C'est la première fois que l'EFSA établit un lien entre la famille des néonicotinoïdes - dont trois ont été interdits dans l'UE en raison des risques pour les abeilles - et un risque sur «le développement du système nerveux humain», a précisé le bureau de presse de l'EFSA.

Le verdict de l'EFSA ne porte toutefois que sur deux insecticides précis, dont l'examen lui avait été demandé par la Commission européenne au vu de nouvelles expertises scientifiques.

«Ils peuvent affecter de façon défavorable le développement des neurones et des structures cérébrales associées à des fonctions telles que l'apprentissage et la mémoire», relève un communiqué de l'Agence européenne.

Abaisser les niveaux

En conséquence, l'EFSA «propose que certains niveaux recommandés d'exposition acceptable à des néonicotinoïdes soient abaissés» dans l'attente de recherches complémentaires. Elle demande aussi que «des critères soient définis au niveau de l'UE pour rendre obligatoire dans le processus d'autorisation des pesticides la soumission d'études» sur leur potentiel neurotoxique.

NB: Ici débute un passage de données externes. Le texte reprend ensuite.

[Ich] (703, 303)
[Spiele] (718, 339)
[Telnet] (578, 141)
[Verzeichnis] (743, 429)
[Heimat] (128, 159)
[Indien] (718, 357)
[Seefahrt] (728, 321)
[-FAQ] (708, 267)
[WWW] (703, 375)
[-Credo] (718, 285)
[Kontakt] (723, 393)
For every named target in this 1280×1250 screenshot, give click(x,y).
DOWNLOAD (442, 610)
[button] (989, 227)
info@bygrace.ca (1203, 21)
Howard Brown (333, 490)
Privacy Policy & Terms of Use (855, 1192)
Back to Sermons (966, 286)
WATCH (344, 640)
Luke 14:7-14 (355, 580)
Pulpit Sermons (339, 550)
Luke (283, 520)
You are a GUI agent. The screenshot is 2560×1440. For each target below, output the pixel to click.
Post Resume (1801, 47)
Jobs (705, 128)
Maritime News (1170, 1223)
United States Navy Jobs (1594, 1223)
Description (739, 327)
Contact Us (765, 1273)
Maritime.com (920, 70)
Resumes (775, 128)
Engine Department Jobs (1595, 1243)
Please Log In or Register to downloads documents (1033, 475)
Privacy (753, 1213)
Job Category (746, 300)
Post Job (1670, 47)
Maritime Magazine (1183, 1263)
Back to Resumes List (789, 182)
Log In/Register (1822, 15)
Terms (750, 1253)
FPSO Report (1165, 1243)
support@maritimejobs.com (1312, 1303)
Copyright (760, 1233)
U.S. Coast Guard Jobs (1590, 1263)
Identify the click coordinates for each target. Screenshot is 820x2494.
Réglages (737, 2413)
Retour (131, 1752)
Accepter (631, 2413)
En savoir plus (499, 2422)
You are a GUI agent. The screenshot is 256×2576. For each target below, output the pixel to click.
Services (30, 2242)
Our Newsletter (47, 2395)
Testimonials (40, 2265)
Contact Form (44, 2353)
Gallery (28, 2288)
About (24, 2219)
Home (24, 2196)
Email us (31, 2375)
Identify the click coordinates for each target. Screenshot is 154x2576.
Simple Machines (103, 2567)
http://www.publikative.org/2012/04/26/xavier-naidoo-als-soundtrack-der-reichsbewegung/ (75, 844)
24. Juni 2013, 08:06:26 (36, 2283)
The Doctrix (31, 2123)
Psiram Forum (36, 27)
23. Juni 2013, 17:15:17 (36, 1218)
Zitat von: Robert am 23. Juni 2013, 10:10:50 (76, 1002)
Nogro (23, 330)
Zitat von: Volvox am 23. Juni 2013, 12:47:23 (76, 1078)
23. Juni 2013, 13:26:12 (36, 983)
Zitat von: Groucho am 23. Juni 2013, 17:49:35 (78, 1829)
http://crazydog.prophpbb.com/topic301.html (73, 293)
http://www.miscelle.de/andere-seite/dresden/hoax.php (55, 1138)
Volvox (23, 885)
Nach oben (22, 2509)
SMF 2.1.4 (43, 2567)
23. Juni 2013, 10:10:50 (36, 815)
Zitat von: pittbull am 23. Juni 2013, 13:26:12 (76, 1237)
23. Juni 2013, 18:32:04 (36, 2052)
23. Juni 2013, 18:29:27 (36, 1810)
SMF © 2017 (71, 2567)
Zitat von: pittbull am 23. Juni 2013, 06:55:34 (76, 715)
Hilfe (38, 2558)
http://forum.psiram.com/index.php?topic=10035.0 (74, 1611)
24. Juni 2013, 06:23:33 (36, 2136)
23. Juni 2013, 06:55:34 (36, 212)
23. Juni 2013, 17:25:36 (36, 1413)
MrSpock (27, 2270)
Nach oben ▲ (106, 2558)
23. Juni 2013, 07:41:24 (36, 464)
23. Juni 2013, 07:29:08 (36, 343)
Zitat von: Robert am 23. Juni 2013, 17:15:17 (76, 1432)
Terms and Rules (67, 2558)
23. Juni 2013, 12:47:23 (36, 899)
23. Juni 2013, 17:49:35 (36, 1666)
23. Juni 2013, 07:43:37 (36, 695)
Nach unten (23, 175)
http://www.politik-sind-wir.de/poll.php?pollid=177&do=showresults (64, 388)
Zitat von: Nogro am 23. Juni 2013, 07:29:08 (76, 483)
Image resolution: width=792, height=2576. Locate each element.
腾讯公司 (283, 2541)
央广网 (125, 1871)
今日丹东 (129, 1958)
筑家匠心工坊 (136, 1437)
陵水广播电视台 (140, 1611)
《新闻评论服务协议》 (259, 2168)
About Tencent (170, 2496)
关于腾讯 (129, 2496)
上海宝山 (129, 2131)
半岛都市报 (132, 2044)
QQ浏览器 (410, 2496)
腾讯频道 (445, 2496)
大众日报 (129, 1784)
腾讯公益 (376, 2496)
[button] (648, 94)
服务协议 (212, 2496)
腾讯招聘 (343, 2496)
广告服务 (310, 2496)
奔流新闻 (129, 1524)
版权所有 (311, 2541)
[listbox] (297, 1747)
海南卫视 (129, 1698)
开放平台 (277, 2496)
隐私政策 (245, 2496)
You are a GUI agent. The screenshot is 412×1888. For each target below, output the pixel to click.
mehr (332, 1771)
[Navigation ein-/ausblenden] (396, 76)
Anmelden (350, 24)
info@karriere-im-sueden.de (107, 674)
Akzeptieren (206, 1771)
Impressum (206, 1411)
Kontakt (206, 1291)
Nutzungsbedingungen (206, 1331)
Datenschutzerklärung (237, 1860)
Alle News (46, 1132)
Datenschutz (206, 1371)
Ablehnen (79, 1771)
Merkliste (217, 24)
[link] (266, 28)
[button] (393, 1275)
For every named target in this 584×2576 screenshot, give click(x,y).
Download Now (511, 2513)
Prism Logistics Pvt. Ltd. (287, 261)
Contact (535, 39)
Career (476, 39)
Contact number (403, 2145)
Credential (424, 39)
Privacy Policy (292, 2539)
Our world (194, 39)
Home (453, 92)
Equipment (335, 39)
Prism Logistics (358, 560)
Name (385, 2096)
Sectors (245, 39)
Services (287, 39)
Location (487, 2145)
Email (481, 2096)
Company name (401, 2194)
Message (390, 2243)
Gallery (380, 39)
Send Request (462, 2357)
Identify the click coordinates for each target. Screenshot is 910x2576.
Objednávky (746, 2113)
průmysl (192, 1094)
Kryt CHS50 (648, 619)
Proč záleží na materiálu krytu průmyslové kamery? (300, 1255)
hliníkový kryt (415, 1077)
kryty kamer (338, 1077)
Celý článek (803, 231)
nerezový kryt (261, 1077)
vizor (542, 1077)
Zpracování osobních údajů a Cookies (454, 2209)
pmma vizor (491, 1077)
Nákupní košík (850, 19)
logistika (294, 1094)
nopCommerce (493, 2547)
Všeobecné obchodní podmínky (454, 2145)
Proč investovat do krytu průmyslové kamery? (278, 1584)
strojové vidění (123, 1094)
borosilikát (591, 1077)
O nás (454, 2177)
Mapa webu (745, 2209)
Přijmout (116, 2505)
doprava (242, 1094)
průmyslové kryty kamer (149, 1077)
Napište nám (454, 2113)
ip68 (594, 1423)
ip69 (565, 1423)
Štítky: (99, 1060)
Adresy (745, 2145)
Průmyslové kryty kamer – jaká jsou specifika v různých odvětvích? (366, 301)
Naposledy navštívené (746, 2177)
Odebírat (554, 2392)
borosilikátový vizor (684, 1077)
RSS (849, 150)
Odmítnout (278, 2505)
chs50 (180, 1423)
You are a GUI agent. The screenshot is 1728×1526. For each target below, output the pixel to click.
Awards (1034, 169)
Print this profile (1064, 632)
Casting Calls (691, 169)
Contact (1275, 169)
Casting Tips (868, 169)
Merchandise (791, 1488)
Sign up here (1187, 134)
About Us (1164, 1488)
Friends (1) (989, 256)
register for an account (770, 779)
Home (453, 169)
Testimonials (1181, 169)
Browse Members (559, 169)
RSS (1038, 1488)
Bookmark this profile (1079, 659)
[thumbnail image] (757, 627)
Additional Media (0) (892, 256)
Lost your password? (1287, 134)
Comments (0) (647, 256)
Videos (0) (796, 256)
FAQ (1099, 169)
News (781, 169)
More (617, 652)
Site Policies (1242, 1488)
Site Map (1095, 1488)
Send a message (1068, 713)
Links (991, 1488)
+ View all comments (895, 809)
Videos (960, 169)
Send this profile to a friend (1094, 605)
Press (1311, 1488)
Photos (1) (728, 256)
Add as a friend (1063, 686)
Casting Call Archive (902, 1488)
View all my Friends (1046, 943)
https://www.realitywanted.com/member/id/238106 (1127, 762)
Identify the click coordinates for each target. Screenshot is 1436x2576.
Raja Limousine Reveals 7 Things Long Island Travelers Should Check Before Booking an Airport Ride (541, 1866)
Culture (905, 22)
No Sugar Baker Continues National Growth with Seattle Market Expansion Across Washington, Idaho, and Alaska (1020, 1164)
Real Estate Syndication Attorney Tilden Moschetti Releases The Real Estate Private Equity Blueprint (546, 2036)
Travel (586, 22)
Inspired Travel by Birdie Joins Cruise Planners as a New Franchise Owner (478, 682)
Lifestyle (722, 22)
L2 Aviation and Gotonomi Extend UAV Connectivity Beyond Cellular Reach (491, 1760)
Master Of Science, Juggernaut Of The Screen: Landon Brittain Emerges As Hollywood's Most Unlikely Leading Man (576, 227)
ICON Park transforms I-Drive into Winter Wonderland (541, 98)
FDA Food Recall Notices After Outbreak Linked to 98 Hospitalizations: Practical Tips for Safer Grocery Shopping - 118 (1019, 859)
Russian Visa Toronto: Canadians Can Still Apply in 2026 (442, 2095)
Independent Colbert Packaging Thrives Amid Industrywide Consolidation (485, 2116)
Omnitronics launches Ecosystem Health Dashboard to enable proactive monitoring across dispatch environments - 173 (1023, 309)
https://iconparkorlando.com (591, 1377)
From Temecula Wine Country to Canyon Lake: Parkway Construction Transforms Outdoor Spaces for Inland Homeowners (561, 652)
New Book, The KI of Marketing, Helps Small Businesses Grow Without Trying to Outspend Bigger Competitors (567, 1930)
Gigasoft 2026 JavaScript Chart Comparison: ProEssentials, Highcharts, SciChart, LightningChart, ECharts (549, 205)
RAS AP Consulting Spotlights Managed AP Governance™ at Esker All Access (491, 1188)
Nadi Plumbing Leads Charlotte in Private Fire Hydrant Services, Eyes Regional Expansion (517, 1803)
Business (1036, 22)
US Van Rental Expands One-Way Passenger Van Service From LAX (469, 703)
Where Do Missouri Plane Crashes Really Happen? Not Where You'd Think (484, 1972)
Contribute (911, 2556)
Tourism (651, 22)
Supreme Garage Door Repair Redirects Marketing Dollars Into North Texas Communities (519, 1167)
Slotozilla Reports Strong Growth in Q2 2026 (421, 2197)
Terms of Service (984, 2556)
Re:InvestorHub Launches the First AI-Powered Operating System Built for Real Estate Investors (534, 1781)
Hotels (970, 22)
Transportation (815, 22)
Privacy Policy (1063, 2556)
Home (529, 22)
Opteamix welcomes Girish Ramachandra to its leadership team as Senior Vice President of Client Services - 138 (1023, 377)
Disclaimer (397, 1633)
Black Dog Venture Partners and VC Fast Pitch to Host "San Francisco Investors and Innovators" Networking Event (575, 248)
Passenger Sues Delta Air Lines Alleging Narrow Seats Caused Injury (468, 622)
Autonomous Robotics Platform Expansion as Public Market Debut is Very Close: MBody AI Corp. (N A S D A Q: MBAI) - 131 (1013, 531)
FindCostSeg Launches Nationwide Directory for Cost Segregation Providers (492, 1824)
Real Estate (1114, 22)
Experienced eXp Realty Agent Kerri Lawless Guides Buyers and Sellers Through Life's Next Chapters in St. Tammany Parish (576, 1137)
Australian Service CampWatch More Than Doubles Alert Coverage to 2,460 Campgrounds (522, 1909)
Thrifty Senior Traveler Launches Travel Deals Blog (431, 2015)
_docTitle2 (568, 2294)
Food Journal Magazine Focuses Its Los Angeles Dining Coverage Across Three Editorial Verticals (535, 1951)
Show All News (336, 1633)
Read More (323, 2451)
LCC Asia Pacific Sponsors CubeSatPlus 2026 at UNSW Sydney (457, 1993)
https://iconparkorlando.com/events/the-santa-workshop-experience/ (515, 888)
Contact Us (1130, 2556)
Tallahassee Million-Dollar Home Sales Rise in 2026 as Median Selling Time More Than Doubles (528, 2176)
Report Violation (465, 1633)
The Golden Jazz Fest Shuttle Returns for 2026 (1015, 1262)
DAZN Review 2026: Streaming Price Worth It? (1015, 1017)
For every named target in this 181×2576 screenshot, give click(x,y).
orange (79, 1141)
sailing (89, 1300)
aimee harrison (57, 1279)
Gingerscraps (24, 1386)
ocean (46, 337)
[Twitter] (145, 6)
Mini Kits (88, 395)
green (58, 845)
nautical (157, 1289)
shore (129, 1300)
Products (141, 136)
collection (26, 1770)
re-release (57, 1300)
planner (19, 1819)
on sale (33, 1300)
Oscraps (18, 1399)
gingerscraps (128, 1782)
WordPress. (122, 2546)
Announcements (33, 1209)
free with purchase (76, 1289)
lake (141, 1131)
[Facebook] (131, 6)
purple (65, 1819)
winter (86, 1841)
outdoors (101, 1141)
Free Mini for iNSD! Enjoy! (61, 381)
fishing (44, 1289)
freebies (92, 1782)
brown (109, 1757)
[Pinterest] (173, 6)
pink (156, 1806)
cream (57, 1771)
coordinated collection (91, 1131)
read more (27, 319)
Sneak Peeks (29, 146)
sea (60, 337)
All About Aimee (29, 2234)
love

L'UE a interdit pour deux ans en avril 2013 l'usage de clothianidine, imidaclopride et thiaméthoxame sur une série de cultures, car ces produits ont été jugés responsables de l'hécatombe d'abeilles.

La Suisse suit

Le Conseil fédéral a également décidé en mai d'interdire temporairement dès le 1er décembre clothianidine, imidaclopride et thiaméthoxame, s'alignant ainsi sur l'Union européenne. Durant ce moratoire de deux ans, la Commission européenne attend des études scientifiques de la part des fabricants.

Les groupes fabricants bâlois Syngenta et allemand Bayer ont riposté en saisissant la justice européenne pour tenter de faire annuler sa décision.

Les néonicotinoïdes sont aussi soupçonnés d'affaiblir, même à des doses infimes, les capacités de résistance et d'orientation des abeilles.